_Data_
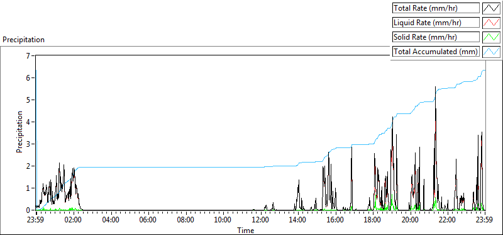Click the 12:00 time axis marker

click(x=260, y=221)
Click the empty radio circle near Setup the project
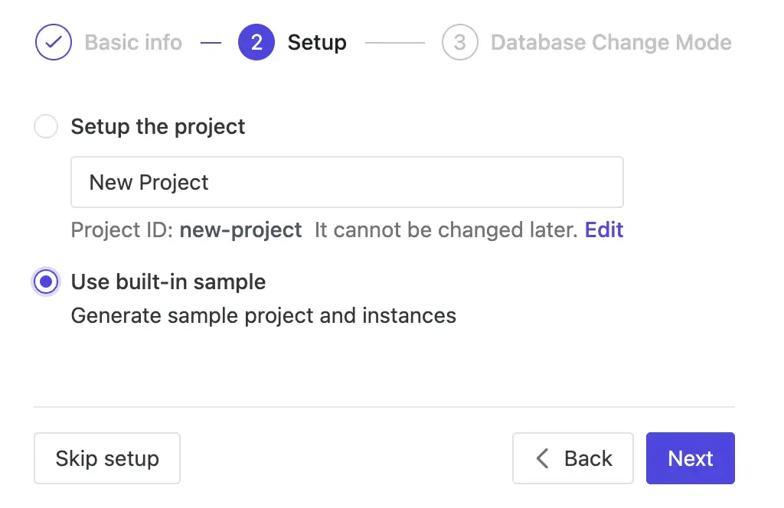Screen dimensions: 784x508 pyautogui.click(x=45, y=126)

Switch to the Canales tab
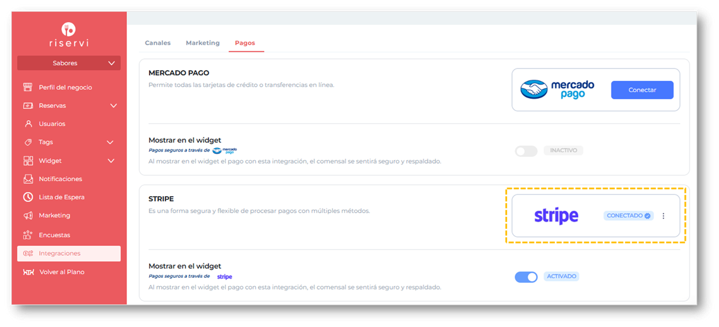click(158, 43)
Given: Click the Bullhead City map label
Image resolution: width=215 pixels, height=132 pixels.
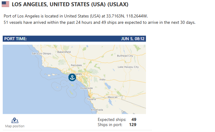Looking at the screenshot, I should coord(125,56).
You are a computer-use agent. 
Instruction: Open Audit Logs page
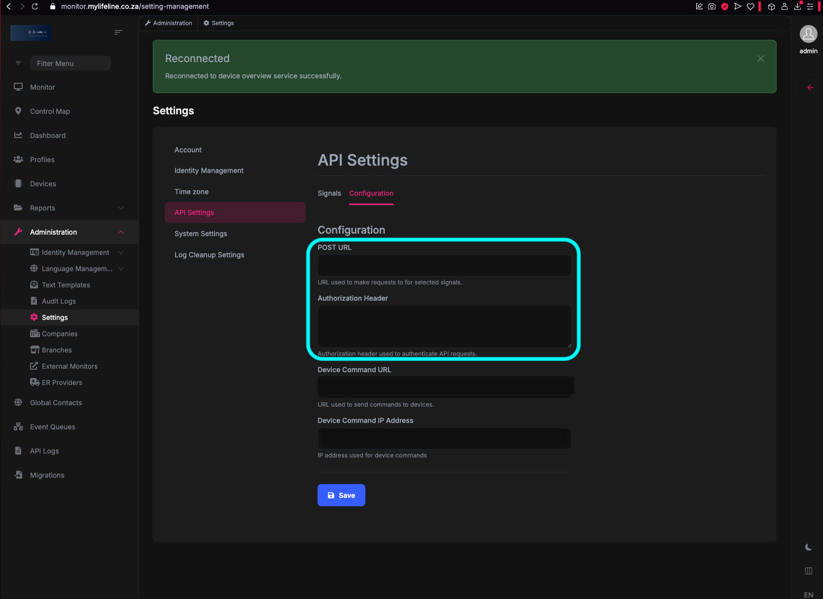59,301
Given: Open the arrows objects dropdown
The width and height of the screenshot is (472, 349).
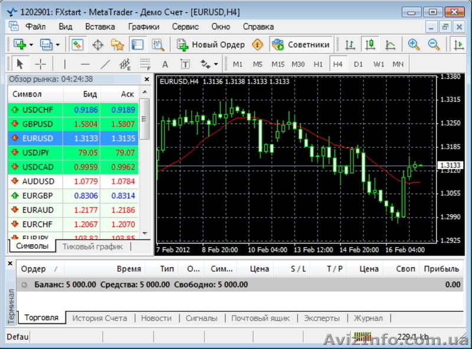Looking at the screenshot, I should click(x=216, y=64).
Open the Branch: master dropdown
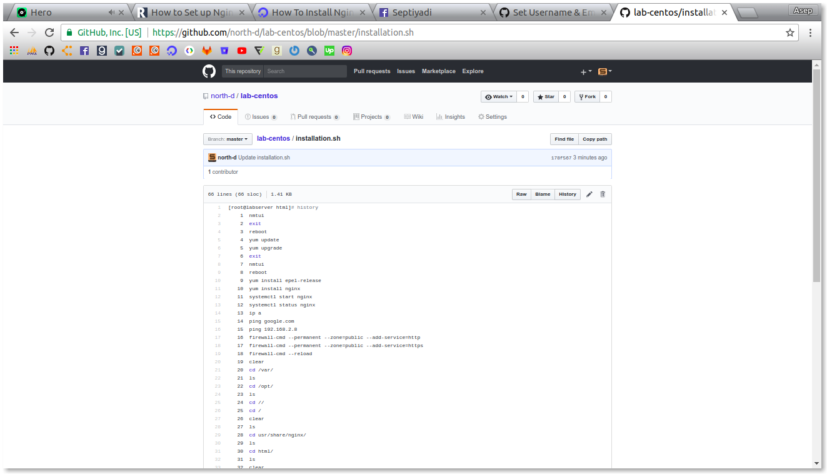Screen dimensions: 827x474 tap(227, 139)
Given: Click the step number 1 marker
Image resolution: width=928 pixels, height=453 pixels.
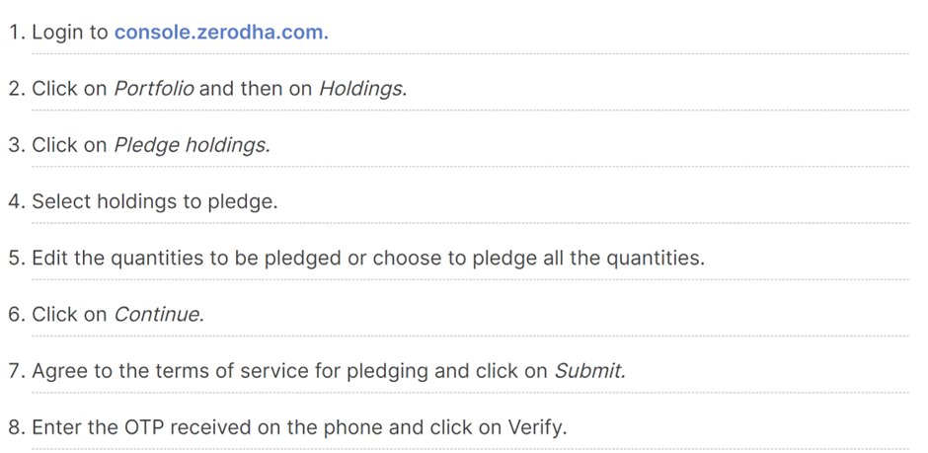Looking at the screenshot, I should click(x=16, y=32).
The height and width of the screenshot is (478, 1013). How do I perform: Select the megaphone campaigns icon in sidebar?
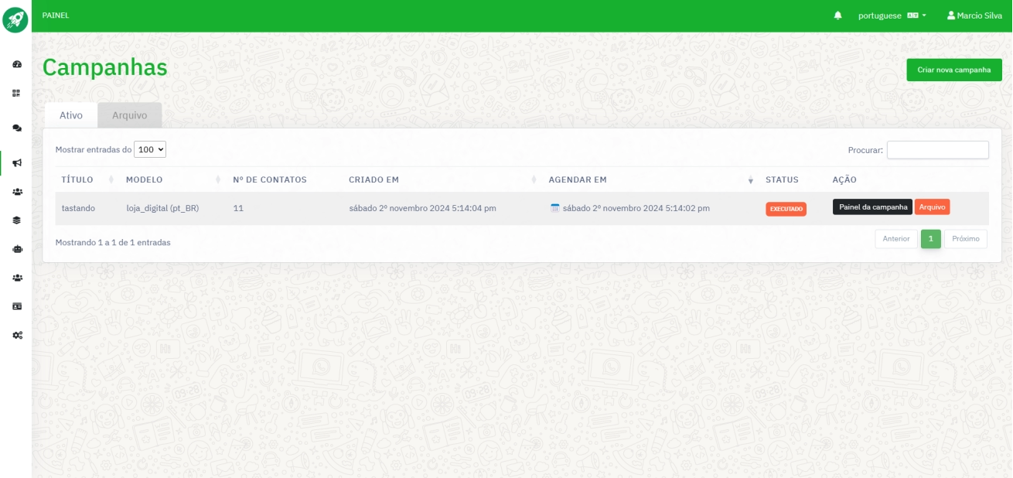(x=17, y=162)
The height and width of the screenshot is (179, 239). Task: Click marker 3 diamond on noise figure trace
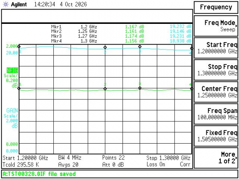pyautogui.click(x=140, y=88)
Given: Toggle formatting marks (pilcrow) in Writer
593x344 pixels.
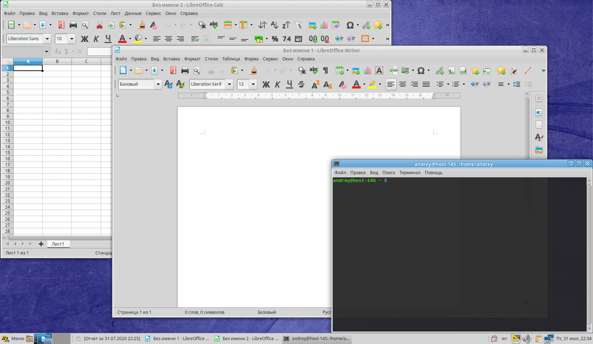Looking at the screenshot, I should (x=325, y=71).
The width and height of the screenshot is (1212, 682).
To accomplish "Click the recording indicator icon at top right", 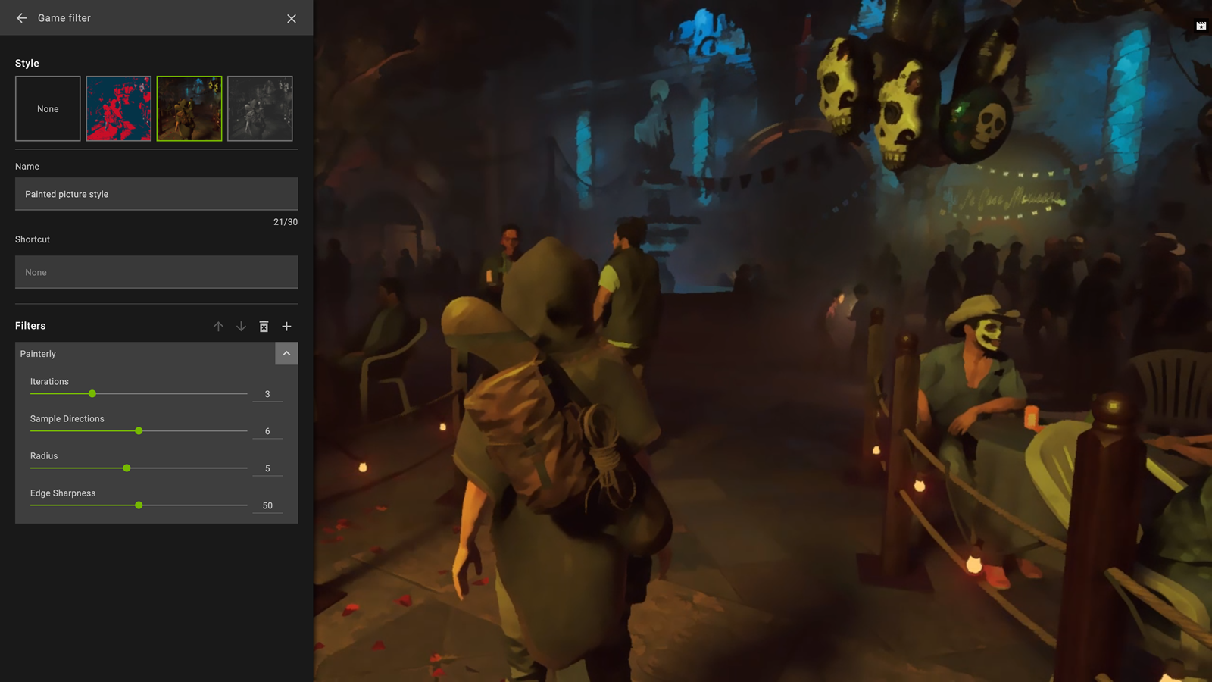I will pyautogui.click(x=1201, y=26).
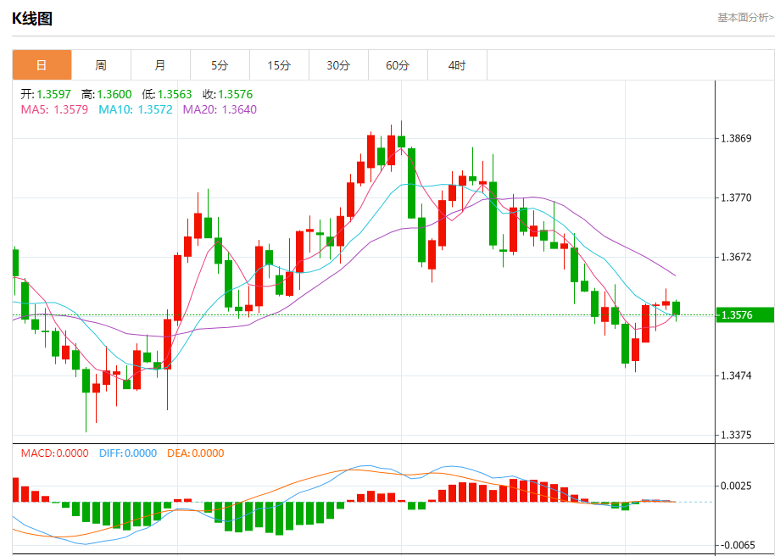This screenshot has width=780, height=556.
Task: Switch to the 月 monthly tab
Action: tap(160, 65)
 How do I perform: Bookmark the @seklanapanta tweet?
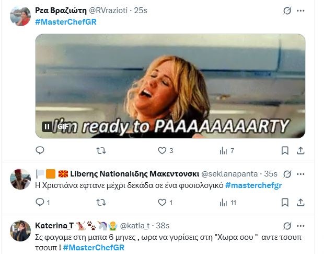coord(285,202)
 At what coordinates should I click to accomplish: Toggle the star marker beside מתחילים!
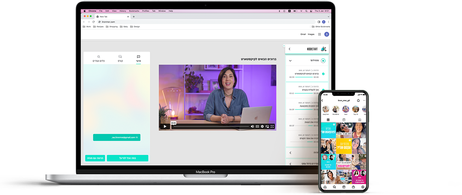pos(323,60)
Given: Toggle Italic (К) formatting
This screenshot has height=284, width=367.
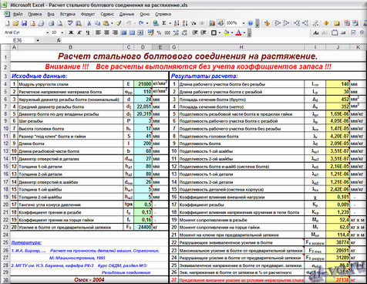Looking at the screenshot, I should [x=79, y=32].
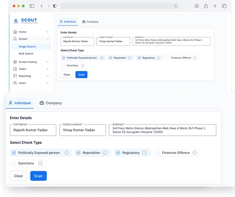
Task: Click the browser downloads icon
Action: click(x=196, y=6)
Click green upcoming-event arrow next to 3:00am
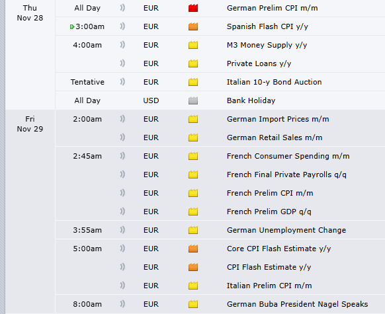385x314 pixels. click(x=72, y=26)
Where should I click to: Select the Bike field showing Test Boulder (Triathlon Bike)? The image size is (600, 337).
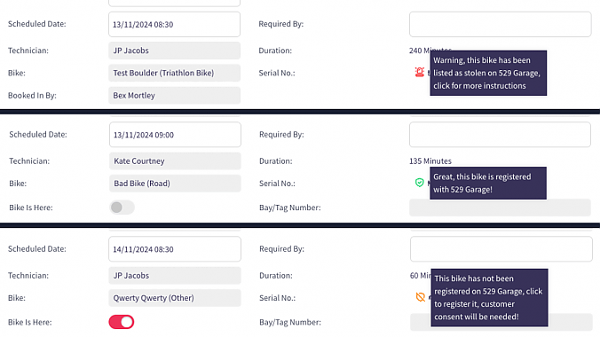(x=175, y=73)
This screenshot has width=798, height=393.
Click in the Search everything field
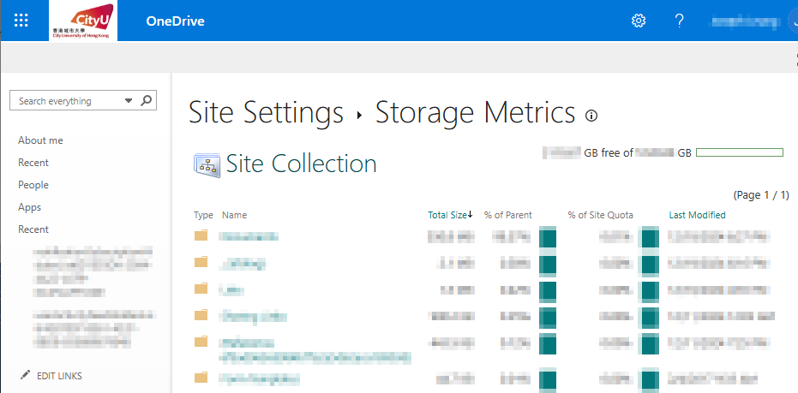click(x=69, y=101)
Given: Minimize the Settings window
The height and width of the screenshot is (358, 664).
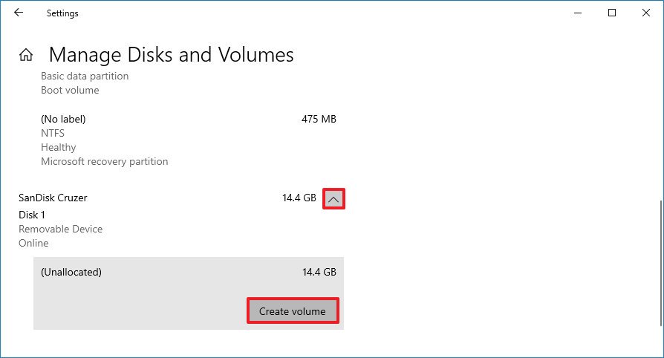Looking at the screenshot, I should pyautogui.click(x=578, y=13).
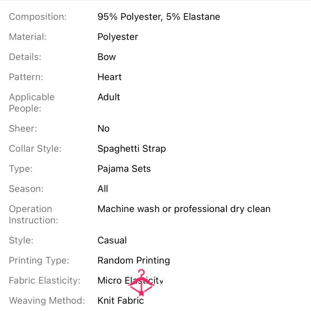Select the Type value Pajama Sets
Viewport: 311px width, 311px height.
coord(124,169)
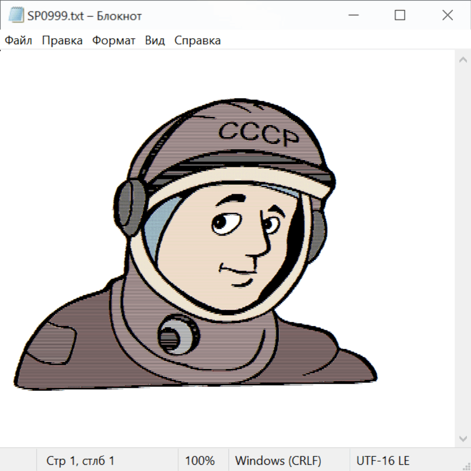
Task: Click the Notepad icon in title bar
Action: 16,16
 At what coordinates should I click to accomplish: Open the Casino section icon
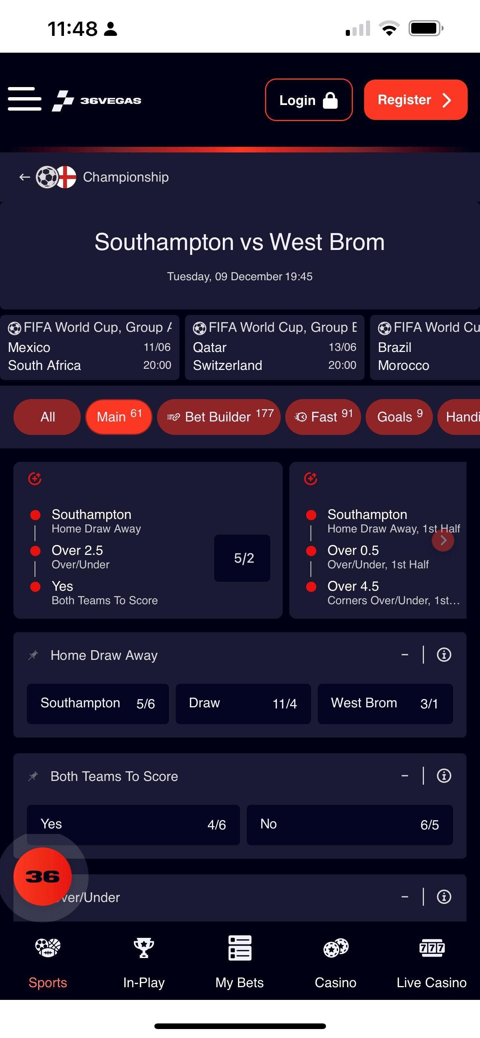point(335,948)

_Your goal_
Which lines above carry the string "formatting"? Copy those lines.

_Exercise response_
Given: Toggle formatting marks (pilcrow) in Writer
Given: Toggle Italic (К) formatting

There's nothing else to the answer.